A pathway toward enamel-inspired damage-tolerant ceramics
Abstract
Mineralized tissues, including nacre, bone, and teeth, have long been a source of inspiration for novel engineering ceramic materials due to their exceptional fracture resistance. Their performance is derived from complicated, hierarchical microstructures that enable a variety of toughening mechanisms not available in conventional ceramics. Improvements in fracture toughness up to 5x greater than that of the base mineral are not uncommon. Dental enamel is one such system. Teeth are composed of ~96% mineral yet can remain in service with cracks present despite a highly corrosive and wear-intense service environment. However, attempts to implement enamel-inspired structures in synthetic materials have been stymied by the lack of a quantitative description of enamel microstructure. To establish a viable approach towards enamel-inspired materials, this dissertation seeks to answer the following questions: (1) Can printing defects be used to mimic the weak interfaces observed in biological materials? If so, (2) what are the specific, quantitative features in the enamel microstructure that must be mimicked? And (3), can those observed structures be translated into a pattern printable with current AM methods?
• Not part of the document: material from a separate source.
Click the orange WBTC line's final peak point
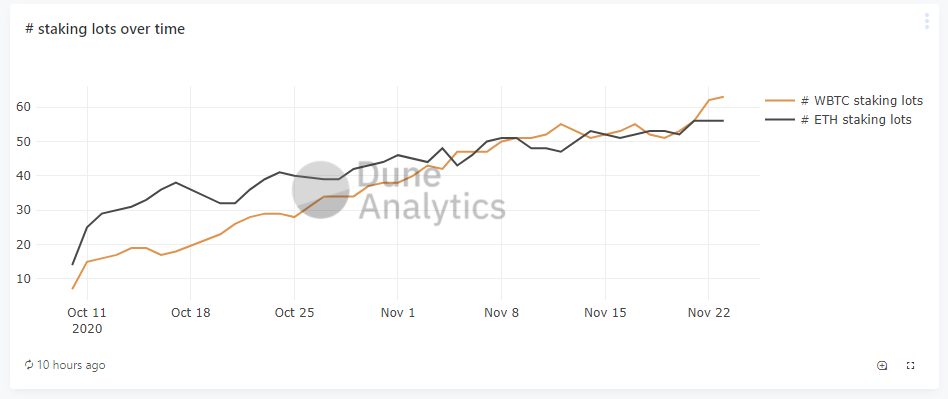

To answer those questions, the microstructure of enamel from several mammalian species was investigated using microCT imaging to establish a novel, quantitative description of the enamel microstructure. From this description, a printable model using filament extrusion additive manufacturing technologies was established and validated against the quantitative microstructural data. This model capitalizes on residual defects often present in additive manufactured parts which were shown to guide fracture and improve fracture toughness in a vat-polymerization printed zirconia ceramic. This approach is designed to allow the printed parts to mimic the mechanical behavior of enamel, not just the structural arrangement, by introducing the array of weak interfaces characteristic of enamel into the synthetic mimic. Finally, the development of a machine-learning algorithm to enable the generation of a larger microstructural dataset from SEM of enamel is described. This algorithm will help address the future work indicated by this dissertation.